Saved entries
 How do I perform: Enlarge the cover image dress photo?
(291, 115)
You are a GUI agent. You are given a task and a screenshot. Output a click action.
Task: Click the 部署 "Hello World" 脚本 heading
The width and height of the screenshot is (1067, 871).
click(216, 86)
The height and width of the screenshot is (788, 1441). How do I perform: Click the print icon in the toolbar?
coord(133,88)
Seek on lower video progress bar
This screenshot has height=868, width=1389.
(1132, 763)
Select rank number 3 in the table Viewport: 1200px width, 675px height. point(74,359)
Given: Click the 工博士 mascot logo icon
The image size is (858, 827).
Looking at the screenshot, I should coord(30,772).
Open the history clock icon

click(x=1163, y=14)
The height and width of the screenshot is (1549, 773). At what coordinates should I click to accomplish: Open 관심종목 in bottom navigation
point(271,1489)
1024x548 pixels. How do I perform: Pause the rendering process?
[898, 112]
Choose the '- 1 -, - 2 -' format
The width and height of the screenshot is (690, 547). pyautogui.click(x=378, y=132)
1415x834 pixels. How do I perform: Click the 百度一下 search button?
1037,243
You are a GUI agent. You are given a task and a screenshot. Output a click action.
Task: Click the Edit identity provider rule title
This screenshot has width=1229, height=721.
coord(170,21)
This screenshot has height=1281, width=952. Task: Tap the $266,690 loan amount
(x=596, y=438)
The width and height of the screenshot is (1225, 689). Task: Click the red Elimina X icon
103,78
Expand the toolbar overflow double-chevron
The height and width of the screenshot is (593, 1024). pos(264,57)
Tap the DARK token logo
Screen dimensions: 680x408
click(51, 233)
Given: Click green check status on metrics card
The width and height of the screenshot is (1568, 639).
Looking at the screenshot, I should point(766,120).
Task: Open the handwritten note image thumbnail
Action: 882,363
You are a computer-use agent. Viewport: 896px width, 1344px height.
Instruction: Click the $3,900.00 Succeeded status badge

**WHAT IS NEEDED**
Check each line of the entries, and copy the ones that contain "Viewport".

**TASK RESPONSE**
Select rank number 3 in the table Viewport: 1200px width, 675px height. point(74,359)
You are a computer-use agent. Viewport: 896px width, 1344px height.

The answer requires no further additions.